• **Data to process**:
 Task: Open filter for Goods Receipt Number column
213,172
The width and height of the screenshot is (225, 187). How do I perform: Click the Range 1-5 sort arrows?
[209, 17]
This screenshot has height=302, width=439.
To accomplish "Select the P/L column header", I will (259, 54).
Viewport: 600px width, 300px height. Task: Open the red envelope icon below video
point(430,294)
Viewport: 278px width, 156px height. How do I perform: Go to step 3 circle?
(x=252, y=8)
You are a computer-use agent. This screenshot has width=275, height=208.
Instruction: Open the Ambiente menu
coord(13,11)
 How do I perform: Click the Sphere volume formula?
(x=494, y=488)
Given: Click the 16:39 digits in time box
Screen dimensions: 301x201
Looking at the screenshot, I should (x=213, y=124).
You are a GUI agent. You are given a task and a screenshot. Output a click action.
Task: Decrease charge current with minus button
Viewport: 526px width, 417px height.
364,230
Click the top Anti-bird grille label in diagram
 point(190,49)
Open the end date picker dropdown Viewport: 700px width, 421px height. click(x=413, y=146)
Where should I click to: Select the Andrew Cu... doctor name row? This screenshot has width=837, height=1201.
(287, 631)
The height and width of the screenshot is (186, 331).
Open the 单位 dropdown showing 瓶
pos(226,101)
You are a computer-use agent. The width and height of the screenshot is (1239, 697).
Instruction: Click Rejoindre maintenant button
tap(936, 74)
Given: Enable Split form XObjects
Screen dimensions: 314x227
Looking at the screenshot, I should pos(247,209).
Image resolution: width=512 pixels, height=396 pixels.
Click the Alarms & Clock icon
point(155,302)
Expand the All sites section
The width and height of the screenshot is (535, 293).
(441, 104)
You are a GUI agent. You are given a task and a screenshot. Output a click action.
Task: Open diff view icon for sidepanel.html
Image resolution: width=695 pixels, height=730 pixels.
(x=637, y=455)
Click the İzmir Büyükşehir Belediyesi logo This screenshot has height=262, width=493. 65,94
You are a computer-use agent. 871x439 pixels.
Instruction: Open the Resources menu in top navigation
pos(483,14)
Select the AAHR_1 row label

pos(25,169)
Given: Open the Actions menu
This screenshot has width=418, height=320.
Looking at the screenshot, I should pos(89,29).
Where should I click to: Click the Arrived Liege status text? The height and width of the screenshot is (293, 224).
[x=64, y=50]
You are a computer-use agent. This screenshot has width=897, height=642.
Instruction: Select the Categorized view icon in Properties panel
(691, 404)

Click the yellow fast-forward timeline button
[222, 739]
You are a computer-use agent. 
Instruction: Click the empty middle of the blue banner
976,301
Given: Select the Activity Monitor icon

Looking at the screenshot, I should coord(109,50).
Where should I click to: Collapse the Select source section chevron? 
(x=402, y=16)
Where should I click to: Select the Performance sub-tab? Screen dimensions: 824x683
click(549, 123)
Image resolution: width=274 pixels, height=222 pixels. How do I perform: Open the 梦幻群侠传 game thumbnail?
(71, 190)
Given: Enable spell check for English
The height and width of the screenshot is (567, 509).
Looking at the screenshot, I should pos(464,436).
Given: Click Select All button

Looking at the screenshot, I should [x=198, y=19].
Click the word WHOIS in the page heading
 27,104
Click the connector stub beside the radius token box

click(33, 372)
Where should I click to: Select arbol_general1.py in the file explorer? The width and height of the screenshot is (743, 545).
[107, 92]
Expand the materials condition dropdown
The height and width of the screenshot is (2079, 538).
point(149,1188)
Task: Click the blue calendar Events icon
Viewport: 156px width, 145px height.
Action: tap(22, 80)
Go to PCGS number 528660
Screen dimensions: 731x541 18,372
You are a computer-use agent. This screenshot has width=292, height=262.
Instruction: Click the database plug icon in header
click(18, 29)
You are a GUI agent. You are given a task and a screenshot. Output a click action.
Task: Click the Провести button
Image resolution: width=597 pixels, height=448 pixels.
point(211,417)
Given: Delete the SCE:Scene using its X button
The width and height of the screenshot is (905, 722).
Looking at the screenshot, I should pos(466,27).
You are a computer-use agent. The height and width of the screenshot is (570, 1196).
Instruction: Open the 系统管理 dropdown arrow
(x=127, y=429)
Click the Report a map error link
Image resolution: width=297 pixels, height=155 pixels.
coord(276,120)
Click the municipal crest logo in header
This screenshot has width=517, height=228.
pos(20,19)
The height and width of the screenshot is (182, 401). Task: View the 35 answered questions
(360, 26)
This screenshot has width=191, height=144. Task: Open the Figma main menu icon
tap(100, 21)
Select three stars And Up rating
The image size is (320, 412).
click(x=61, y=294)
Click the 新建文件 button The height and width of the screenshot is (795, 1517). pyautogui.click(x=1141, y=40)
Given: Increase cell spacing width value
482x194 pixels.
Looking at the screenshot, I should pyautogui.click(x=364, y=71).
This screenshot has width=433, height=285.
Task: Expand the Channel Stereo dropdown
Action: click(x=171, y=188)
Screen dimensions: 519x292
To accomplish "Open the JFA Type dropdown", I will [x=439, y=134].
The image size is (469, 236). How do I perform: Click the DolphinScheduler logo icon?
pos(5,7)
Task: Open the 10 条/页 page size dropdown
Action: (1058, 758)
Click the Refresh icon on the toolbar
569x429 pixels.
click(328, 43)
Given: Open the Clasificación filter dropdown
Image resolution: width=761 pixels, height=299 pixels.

• **Description of the task**: Reproduce the records verbatim, from the line containing "Go to PCGS number 528660" through the line containing "(x=127, y=429)", including both of those lines.

• **Output of the task**:
Go to PCGS number 528660
Screen dimensions: 731x541 18,372
You are a computer-use agent. This screenshot has width=292, height=262.
Instruction: Click the database plug icon in header
click(18, 29)
You are a GUI agent. You are given a task and a screenshot. Output a click action.
Task: Click the Провести button
Image resolution: width=597 pixels, height=448 pixels.
point(211,417)
Given: Delete the SCE:Scene using its X button
The width and height of the screenshot is (905, 722).
Looking at the screenshot, I should pos(466,27).
You are a computer-use agent. The height and width of the screenshot is (570, 1196).
Instruction: Open the 系统管理 dropdown arrow
(x=127, y=429)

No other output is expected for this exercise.